We reported that feeding mice a high-fat diet enhances spontaneous metastasis of Lewis lung carcinoma (LLC) in lungs [17, 18]. We hypothesized that reduction in energy intake reduces high-fat diet-enhanced metastasis. The present study tested the hypothesis by using the LLC spontaneous metastasis model in which mice were fed a high-fat diet with a 5% reduction in intake. The rationale of choosing a 5% restriction was to maintain growth similar to mice fed the AIN93G control diet and to avoid possible growth retardation, which possibly could attenuate the host defense against malignant aggression.

RESULTS

Unrestricted feeding of the high-fat diet increased body weight (Figure 1). The weight was different from that for mice fed the AIN93G diet two weeks after the initiation of the high-fat diet feeding (p < 0.05). The higher body weight was maintained throughout the experiment (Figure 1). Restricting the high-fat diet intake by 5% reduced body weight to levels similar to mice fed the AIN93G diet (Figure 1). The reduction was significant one week after the initiation of the restricted feeding (p < 0.05); the lower body weight was maintained throughout the experiment (Figure 1).

Restricted feeding reduces body weight in mice fed a high-fat diet.

Figure 1: Restricted feeding reduces body weight in mice fed a high-fat diet. Values are means ± SEM (n = 35-38 per group). Mice fed the high-fat diet were heavier than those fed the AIN93G diet; the difference was significant two weeks after the initiation of experimental feeding (p < 0.05). Restricting diet intake by 5% reduced body weight of mice fed the high-fat diet; the difference was significant one week after the initiation of restricted feeding (p < 0.05).

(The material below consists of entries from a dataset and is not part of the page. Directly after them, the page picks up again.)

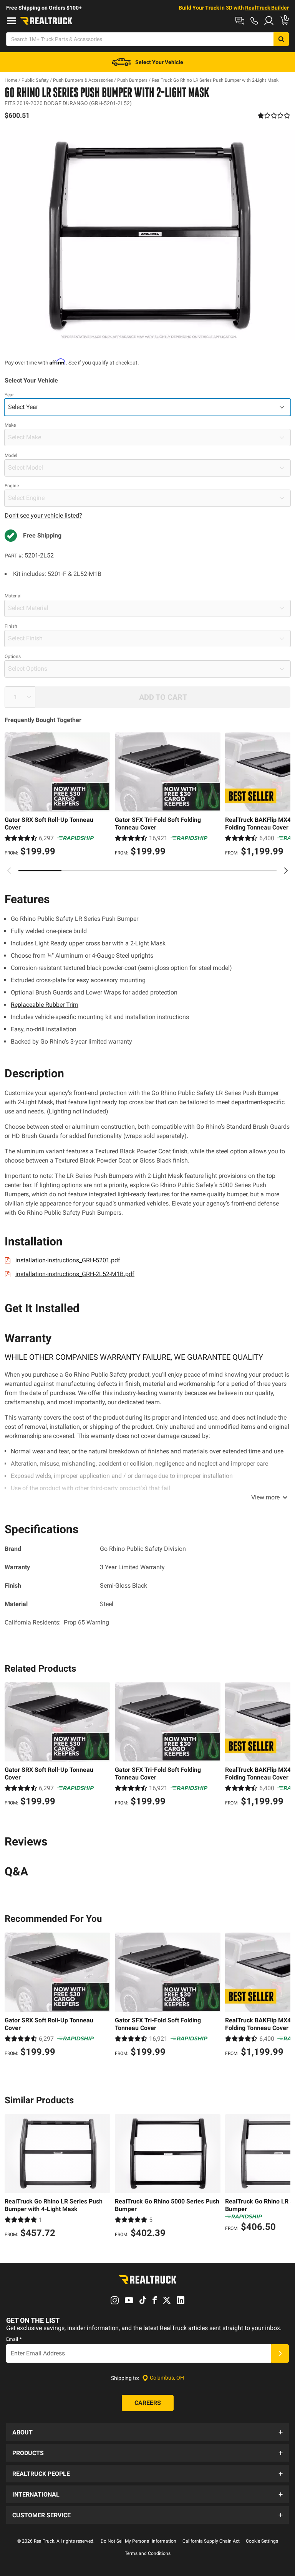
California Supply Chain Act (211, 2541)
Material (13, 596)
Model (11, 455)
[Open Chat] (239, 21)
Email (14, 2339)
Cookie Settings (262, 2541)
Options (13, 656)
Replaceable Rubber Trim (44, 1004)
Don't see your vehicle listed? (43, 515)
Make (10, 425)
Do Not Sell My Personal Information (138, 2541)
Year (9, 394)
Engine (12, 485)
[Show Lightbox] (147, 235)
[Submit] (280, 2353)
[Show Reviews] (274, 115)
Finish (11, 626)
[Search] (281, 39)
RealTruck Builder (267, 8)
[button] (147, 2432)
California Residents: (57, 1622)
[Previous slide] (9, 870)
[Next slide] (285, 870)
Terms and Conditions (148, 2553)
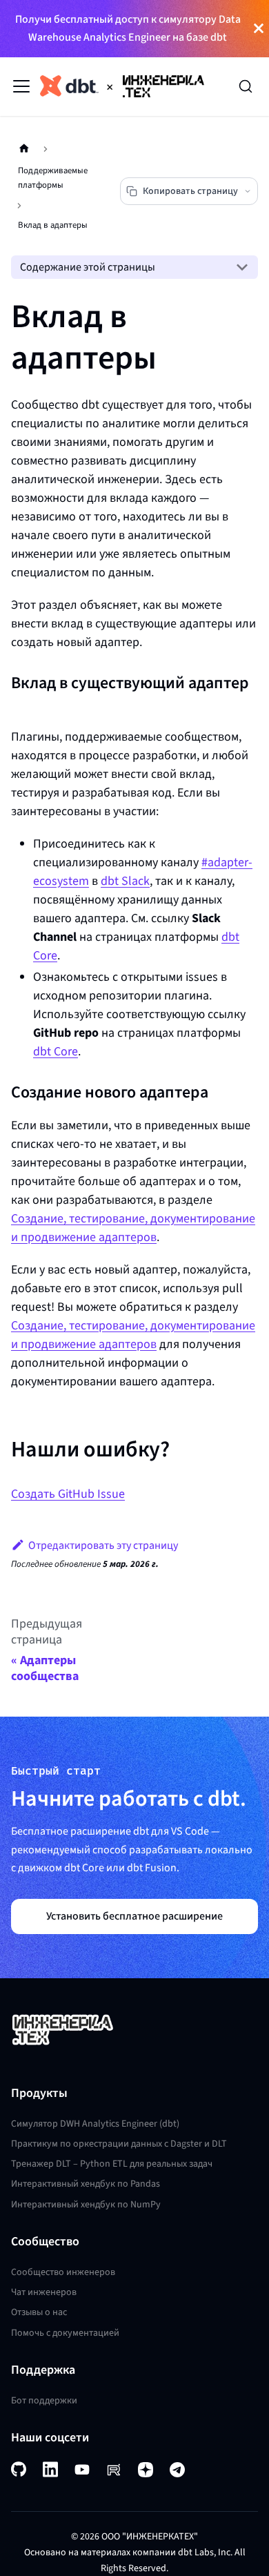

In groups receiving unrestricted feeding, the high-fat diet compared to the AIN93G diet increased the percent body fat mass by 50% (Figure 2a) and correspondingly reduced the percent lean body mass by 12% (Figure 2b). Restricted feeding of the high-fat diet reduced the body fat mass by 20% (Figure 2a) and increased the body lean mass by 9% (Figure 2b). Pearson correlation analysis showed that body weight was positively correlated with body fat mass weight (r = 0.91, p < 0.01). Unrestricted feeding of the high-fat diet elevated the lean mass weight by 4% (Figure 2c). The lean mass weight of the restricted group was 6% lower than that of the group fed the unrestricted high-fat diet, but it was similar to that of the AIN93G-fed group (Figure 2c). There was no significant difference in energy intake between groups fed the AIN93G and the high-fat diet (Figure 2d). Restricted feeding of the high-fat diet, compared to unrestricted, reduced energy intake by 9% (Figure 2d).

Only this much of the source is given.